→ **TEXTAUSZUG**
^^^^^^^^

Im August 2022 schwimmen tonnenweise tote Fische im Fluss über die polnisch-deutsche Grenze und die Ursachen sind lange unklar. Die Europäische Kommission bittet um Feedback zur Risikobewertung von elektromagnetischer Strahlung. In Deutschland dauert die jahrzehntelange Diskussion über Atomkraft und die Suche nach geeigneten Endlagerstätten für Atommüll an. Die Beispiele zeigen: Die gesellschaftliche Auseinandersetzung mit Umweltrisiken ist in einer nachhaltig verunreinigten Welt wie der unseren an der Tagesordnung. Doch weil Umweltrisiken nicht auf der Hand liegen, müssen sie immer wieder mühsam produziert und ausgehandelt werden. Dabei verfügt naturwissenschaftliche Forschung über immer feinere Instrumente und abgestimmte Methoden, um ans Licht zu bringen, was Menschen und andere Lebewesen krank macht. Wo Politik und Wissenschaft nicht genau genug hinschauen, erzeugen oftmals Umweltaktivist:innen eine relevante Öffentlichkeit für Risiken und Umweltschäden. Insgesamt fallen die gesellschaftliche Risikowahrnehmung und Beteiligung an Kontroversen allerdings sehr unterschiedlich aus.

^^^^^^^^

→ **BEREITGESTELLTES MATERIAL**
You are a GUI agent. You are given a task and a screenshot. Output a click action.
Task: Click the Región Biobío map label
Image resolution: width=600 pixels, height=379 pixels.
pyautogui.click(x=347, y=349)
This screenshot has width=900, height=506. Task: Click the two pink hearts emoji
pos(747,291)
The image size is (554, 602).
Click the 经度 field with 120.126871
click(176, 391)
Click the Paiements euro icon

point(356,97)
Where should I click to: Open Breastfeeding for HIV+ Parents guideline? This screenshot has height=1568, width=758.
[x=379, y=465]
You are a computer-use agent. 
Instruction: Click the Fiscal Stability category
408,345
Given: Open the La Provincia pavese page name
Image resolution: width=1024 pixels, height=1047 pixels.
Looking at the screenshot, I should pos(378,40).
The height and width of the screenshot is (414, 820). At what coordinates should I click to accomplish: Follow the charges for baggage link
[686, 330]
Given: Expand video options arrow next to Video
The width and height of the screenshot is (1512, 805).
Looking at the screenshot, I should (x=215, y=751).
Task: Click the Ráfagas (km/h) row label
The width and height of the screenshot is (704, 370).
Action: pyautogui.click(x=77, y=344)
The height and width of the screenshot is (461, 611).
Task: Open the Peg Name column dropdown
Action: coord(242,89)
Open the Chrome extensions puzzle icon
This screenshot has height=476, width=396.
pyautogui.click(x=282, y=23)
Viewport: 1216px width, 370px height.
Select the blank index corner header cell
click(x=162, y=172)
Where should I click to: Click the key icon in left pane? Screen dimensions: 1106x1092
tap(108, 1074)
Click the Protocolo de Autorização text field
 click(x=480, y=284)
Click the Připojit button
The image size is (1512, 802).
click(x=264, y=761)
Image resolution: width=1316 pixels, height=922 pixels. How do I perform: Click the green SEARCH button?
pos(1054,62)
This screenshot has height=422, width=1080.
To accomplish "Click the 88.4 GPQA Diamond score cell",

^^^^^^^^

→ **BEARBEITUNGSHINWEISE**
a – Wer erzeugt laut dem Text über Umweltrisiken oftmals eine relevante Öffentlichkeit für Risiken und Umweltschäden, wenn Politik und Wissenschaft nicht genau genug hinschauen?
b – Den Text über Umweltrisiken im Anschluss an seinen letzten Satz fortführen.

→ **ERGEBNISSE JE AUFGABE**
a – Umweltaktivist:innen.

b –
Im Seminar erkunden wir den gesellschaftlichen Umgang mit Umweltrisiken und ihre „Logik der Risikoproduktion“, wie sie Ulrich Beck schon 1986 einschlägig beschrieb. Durch die Linse ethnografischer Fallstudien erkunden wir, wie umweltbezogenes Wissen legitimiert wird, demokratische Teilhabe ermöglicht oder unmöglich wird, wie Umweltgerechtigkeit und Wahrheit im Spannungsfeld von Unsicherheit und Nichtwissen ausgefochten werden.
Teilnahmevoraussetzungen sind Interesse an der Thematik, die Bereitschaft zur wöchentlichen Lektüre sowie aktive Beiträge zum Seminar in Form von Gruppenarbeiten und Sitzungsprotokollen. Die Sitzungen finden in im Einklang mit aktuellen Pandemiebestimmungen in Präsenz und in begründeten Fällen auch hybrid statt.
Findet im Rahmen des normalen Lehrprogrammes am Institut für Europäische Ethnologie statt, ÜWP Studierende können zusätzlich teilnehmen.